Dataset entries
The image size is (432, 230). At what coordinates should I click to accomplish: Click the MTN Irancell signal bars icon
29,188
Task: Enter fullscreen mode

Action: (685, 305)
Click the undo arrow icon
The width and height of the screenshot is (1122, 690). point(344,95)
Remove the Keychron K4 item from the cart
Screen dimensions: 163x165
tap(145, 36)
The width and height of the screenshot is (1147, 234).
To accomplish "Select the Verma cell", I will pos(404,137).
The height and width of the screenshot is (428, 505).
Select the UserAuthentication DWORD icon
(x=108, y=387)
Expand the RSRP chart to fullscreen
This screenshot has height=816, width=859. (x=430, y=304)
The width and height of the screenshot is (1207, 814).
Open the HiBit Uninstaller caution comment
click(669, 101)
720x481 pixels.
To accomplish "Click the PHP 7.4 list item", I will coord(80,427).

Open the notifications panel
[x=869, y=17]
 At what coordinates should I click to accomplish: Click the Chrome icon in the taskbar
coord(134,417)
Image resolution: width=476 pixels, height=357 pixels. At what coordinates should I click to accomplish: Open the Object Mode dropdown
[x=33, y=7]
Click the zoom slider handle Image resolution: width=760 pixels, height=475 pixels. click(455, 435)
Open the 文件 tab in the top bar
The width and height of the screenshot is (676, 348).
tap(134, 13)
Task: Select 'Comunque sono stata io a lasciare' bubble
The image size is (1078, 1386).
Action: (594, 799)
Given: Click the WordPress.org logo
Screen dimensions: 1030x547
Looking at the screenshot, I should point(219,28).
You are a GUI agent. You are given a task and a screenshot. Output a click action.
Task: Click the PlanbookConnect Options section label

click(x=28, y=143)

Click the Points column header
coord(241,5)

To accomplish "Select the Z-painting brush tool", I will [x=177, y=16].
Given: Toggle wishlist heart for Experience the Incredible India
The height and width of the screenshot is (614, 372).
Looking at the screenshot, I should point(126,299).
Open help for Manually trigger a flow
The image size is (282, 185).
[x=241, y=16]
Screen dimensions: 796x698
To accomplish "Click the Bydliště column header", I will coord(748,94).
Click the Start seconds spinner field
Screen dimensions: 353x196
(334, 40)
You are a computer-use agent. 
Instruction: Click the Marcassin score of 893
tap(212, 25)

## TASK DIRECTIONS
Every entry above should be returned exactly as written.

## SOLUTION TO THIS TASK
The image size is (432, 230). At what coordinates should I click to accomplish: Click the MTN Irancell signal bars icon
29,188
Task: Enter fullscreen mode

Action: (685, 305)
Click the undo arrow icon
The width and height of the screenshot is (1122, 690). point(344,95)
Remove the Keychron K4 item from the cart
Screen dimensions: 163x165
tap(145, 36)
The width and height of the screenshot is (1147, 234).
To accomplish "Select the Verma cell", I will pos(404,137).
The height and width of the screenshot is (428, 505).
Select the UserAuthentication DWORD icon
(x=108, y=387)
Expand the RSRP chart to fullscreen
This screenshot has height=816, width=859. (x=430, y=304)
The width and height of the screenshot is (1207, 814).
Open the HiBit Uninstaller caution comment
click(669, 101)
720x481 pixels.
To accomplish "Click the PHP 7.4 list item", I will coord(80,427).

Open the notifications panel
[x=869, y=17]
 At what coordinates should I click to accomplish: Click the Chrome icon in the taskbar
coord(134,417)
Image resolution: width=476 pixels, height=357 pixels. At what coordinates should I click to accomplish: Open the Object Mode dropdown
[x=33, y=7]
Click the zoom slider handle Image resolution: width=760 pixels, height=475 pixels. click(455, 435)
Open the 文件 tab in the top bar
The width and height of the screenshot is (676, 348).
tap(134, 13)
Task: Select 'Comunque sono stata io a lasciare' bubble
The image size is (1078, 1386).
Action: (594, 799)
Given: Click the WordPress.org logo
Screen dimensions: 1030x547
Looking at the screenshot, I should point(219,28).
You are a GUI agent. You are given a task and a screenshot. Output a click action.
Task: Click the PlanbookConnect Options section label

click(x=28, y=143)

Click the Points column header
coord(241,5)

To accomplish "Select the Z-painting brush tool", I will [x=177, y=16].
Given: Toggle wishlist heart for Experience the Incredible India
The height and width of the screenshot is (614, 372).
Looking at the screenshot, I should point(126,299).
Open help for Manually trigger a flow
The image size is (282, 185).
[x=241, y=16]
Screen dimensions: 796x698
To accomplish "Click the Bydliště column header", I will coord(748,94).
Click the Start seconds spinner field
Screen dimensions: 353x196
(334, 40)
You are a computer-use agent. 
Instruction: Click the Marcassin score of 893
tap(212, 25)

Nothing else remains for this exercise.